### EXERCISE REQUIREMENTS
The lines to repeat run from the one containing "Given: Click the Server" through the last line of the records below; repeat them exactly and give nothing more.

*** Opening GIVEN RECORDS ***

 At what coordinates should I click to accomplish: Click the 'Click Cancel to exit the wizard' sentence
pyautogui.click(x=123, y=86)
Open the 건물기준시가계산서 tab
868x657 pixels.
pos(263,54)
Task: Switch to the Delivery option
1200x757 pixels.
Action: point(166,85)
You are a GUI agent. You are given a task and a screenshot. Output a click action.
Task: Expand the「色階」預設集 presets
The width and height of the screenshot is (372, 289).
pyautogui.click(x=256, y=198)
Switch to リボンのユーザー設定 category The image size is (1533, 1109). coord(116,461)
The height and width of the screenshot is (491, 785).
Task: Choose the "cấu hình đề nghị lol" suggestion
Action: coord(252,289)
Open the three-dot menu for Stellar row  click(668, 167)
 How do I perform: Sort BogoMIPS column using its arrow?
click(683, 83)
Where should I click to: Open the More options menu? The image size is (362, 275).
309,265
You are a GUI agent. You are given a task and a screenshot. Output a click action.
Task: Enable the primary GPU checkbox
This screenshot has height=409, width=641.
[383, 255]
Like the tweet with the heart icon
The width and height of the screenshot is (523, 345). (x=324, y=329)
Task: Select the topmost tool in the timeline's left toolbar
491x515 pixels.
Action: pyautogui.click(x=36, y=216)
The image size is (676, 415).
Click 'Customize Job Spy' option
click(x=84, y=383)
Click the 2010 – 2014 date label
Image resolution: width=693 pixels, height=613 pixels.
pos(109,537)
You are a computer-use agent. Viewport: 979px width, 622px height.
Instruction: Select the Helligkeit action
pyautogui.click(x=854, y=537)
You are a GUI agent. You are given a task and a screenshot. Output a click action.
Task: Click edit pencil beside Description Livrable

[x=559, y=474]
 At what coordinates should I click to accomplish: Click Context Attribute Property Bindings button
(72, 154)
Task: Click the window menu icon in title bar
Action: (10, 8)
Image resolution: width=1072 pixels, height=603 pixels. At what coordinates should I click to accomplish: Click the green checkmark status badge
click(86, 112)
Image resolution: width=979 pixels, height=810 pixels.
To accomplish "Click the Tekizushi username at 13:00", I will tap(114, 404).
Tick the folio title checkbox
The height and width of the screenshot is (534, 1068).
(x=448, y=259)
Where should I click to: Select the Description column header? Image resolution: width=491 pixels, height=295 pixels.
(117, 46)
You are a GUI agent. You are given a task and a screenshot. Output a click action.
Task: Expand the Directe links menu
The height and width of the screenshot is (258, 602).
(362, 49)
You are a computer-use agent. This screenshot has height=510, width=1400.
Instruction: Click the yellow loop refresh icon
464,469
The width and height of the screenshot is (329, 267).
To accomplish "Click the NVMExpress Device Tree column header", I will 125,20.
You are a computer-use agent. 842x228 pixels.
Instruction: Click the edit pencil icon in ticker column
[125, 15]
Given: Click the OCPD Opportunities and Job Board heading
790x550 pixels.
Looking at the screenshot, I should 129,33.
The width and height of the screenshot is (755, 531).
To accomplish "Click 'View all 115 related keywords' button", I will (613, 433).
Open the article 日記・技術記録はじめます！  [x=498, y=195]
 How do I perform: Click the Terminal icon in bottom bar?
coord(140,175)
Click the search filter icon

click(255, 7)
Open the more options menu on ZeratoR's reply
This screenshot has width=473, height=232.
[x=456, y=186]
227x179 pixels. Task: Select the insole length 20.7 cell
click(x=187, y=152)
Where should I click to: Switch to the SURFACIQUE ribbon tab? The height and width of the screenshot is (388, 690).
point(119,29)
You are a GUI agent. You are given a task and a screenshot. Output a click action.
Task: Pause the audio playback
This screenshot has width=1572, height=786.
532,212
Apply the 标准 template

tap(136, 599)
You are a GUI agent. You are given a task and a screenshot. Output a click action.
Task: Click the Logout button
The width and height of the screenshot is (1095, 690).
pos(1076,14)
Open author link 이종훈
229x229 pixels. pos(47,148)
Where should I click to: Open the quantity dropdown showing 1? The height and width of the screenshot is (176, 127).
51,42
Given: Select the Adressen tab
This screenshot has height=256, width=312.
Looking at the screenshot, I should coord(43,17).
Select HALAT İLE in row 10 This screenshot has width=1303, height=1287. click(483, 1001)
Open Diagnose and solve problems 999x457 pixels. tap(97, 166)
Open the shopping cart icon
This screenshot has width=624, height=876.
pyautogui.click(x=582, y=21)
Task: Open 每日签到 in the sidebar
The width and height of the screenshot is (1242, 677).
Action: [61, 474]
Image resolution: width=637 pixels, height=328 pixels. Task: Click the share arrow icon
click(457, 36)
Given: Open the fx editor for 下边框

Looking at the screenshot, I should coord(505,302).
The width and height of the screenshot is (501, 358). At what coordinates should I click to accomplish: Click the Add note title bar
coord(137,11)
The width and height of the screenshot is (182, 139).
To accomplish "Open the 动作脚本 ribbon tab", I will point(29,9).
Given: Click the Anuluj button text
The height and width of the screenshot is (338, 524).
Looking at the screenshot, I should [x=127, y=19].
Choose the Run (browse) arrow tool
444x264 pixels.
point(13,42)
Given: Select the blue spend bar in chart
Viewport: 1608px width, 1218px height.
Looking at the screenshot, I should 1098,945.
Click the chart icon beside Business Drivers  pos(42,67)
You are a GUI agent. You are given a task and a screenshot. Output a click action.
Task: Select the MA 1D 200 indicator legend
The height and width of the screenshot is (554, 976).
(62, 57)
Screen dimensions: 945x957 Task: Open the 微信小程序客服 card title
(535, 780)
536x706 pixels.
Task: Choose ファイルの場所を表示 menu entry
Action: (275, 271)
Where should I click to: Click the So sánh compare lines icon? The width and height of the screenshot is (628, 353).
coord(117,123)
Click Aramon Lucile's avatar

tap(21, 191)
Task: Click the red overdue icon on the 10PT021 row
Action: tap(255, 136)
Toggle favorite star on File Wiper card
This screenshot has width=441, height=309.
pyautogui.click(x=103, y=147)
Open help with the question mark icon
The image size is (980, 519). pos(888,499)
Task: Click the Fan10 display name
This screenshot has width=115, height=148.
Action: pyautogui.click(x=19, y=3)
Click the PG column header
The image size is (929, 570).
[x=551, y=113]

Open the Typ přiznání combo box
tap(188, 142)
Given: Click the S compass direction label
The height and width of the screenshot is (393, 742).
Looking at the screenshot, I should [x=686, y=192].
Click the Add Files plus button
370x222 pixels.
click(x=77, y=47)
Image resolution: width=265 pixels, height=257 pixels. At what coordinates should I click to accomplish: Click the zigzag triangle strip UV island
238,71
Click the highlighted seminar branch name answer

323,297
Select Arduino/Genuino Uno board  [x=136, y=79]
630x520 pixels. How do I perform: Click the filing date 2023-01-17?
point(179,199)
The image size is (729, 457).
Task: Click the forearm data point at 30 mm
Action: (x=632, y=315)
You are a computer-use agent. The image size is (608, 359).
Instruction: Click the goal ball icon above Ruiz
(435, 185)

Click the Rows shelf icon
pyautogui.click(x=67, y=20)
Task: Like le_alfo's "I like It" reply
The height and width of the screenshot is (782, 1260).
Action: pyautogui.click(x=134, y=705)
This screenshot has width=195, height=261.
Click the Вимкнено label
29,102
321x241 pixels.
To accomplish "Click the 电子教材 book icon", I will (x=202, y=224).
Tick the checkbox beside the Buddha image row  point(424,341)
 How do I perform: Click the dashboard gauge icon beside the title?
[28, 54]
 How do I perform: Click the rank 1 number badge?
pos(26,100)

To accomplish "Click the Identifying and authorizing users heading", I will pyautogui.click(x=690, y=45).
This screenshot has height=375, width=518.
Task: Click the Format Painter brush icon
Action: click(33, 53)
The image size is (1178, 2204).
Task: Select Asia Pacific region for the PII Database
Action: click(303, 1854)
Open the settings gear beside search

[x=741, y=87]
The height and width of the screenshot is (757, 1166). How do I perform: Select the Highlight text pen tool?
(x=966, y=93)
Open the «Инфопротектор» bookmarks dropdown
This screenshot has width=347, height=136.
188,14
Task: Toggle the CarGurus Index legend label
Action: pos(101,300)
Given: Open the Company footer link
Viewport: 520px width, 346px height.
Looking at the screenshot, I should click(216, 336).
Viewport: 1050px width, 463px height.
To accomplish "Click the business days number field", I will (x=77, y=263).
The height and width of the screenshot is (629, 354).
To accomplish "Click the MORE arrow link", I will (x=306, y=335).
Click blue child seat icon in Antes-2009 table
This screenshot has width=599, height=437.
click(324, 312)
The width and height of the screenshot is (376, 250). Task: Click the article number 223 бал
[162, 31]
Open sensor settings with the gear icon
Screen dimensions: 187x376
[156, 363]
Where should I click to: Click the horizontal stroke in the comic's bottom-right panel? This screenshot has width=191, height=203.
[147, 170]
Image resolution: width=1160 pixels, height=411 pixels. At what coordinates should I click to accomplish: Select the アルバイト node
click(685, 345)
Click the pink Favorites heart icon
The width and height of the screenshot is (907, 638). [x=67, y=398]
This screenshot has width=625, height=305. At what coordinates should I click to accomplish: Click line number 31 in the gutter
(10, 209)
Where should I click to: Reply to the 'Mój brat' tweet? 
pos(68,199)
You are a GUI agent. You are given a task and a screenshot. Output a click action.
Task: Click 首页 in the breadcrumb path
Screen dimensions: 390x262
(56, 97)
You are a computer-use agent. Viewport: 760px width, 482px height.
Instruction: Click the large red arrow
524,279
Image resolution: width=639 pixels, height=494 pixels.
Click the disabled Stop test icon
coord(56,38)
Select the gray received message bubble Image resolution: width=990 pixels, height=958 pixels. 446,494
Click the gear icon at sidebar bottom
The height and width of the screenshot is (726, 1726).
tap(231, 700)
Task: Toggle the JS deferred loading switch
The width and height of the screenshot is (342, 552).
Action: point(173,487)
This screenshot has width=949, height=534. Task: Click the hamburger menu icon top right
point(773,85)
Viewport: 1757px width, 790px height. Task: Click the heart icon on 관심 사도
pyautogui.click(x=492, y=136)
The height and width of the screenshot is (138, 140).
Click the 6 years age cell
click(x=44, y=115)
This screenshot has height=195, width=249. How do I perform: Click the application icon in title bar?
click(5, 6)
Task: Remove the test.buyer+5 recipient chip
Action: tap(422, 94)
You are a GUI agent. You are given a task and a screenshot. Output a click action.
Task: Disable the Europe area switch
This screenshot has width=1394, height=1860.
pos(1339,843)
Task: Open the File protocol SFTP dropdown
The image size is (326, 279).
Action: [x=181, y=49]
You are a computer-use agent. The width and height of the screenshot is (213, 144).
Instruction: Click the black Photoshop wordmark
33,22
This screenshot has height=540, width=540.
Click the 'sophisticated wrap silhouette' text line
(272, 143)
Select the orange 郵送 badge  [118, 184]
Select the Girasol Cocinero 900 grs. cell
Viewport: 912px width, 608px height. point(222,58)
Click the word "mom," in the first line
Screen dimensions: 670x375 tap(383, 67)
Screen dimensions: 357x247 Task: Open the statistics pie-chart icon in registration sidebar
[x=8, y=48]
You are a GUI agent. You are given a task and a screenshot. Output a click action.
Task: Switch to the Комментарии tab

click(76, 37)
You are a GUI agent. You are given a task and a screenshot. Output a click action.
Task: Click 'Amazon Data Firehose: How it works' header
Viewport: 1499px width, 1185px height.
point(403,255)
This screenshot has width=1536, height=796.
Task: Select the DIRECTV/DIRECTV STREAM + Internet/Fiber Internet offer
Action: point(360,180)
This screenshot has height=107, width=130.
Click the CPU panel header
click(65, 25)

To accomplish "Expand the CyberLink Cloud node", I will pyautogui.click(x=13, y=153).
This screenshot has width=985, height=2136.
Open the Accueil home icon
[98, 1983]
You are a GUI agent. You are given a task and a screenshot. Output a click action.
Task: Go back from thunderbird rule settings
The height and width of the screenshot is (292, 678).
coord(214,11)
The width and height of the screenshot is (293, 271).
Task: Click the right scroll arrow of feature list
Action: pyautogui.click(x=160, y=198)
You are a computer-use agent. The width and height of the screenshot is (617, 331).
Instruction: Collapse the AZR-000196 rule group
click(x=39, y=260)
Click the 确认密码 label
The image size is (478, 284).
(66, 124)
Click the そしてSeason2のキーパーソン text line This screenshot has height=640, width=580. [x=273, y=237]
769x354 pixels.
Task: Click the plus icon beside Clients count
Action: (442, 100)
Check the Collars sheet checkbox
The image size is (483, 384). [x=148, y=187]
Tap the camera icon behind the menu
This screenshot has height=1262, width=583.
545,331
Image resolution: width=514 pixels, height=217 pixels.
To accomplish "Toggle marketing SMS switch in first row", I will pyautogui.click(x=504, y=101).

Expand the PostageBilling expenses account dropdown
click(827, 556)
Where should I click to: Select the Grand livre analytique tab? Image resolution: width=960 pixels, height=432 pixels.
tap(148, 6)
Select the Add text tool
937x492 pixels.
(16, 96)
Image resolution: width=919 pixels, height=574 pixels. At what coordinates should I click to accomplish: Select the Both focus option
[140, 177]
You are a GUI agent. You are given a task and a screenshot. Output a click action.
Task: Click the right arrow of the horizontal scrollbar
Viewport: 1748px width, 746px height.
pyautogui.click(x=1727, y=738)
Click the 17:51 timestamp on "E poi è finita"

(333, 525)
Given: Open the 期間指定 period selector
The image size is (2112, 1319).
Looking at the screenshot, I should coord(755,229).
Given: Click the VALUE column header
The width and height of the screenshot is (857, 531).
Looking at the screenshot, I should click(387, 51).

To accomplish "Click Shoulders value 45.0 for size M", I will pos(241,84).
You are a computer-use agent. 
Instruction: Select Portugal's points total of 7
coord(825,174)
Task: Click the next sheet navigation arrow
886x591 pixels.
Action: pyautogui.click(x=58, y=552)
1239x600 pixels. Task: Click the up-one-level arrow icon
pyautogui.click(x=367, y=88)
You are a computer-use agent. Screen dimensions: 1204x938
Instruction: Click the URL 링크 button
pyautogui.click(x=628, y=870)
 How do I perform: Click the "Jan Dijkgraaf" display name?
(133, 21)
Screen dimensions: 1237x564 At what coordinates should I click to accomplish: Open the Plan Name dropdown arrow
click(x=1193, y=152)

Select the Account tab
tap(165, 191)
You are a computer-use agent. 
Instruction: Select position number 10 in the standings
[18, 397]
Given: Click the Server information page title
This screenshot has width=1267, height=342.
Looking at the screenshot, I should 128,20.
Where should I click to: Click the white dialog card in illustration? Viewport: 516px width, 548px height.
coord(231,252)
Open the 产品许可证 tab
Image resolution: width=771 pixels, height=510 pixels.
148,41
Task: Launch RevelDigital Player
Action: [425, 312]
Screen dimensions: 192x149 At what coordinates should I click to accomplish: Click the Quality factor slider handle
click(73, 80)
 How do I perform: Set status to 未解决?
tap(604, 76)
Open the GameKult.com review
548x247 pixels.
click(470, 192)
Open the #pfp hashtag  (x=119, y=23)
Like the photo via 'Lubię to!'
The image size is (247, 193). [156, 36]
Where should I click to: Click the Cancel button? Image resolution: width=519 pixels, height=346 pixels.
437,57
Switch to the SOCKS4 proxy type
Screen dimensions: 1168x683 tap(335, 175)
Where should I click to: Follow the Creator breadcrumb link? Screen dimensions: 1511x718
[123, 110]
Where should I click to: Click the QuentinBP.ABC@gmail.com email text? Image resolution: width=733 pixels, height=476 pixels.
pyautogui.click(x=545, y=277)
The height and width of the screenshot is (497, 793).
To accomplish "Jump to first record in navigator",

*** Closing GIVEN RECORDS ***

### WRITTEN ANSWER
Given: Click the Server information page title
This screenshot has width=1267, height=342.
Looking at the screenshot, I should 128,20.
Where should I click to: Click the white dialog card in illustration? Viewport: 516px width, 548px height.
coord(231,252)
Open the 产品许可证 tab
Image resolution: width=771 pixels, height=510 pixels.
148,41
Task: Launch RevelDigital Player
Action: [425, 312]
Screen dimensions: 192x149 At what coordinates should I click to accomplish: Click the Quality factor slider handle
click(73, 80)
 How do I perform: Set status to 未解决?
tap(604, 76)
Open the GameKult.com review
548x247 pixels.
click(470, 192)
Open the #pfp hashtag  (x=119, y=23)
Like the photo via 'Lubię to!'
The image size is (247, 193). [156, 36]
Where should I click to: Click the Cancel button? Image resolution: width=519 pixels, height=346 pixels.
437,57
Switch to the SOCKS4 proxy type
Screen dimensions: 1168x683 tap(335, 175)
Where should I click to: Follow the Creator breadcrumb link? Screen dimensions: 1511x718
[123, 110]
Where should I click to: Click the QuentinBP.ABC@gmail.com email text? Image resolution: width=733 pixels, height=476 pixels.
pyautogui.click(x=545, y=277)
The height and width of the screenshot is (497, 793).
To accomplish "Jump to first record in navigator",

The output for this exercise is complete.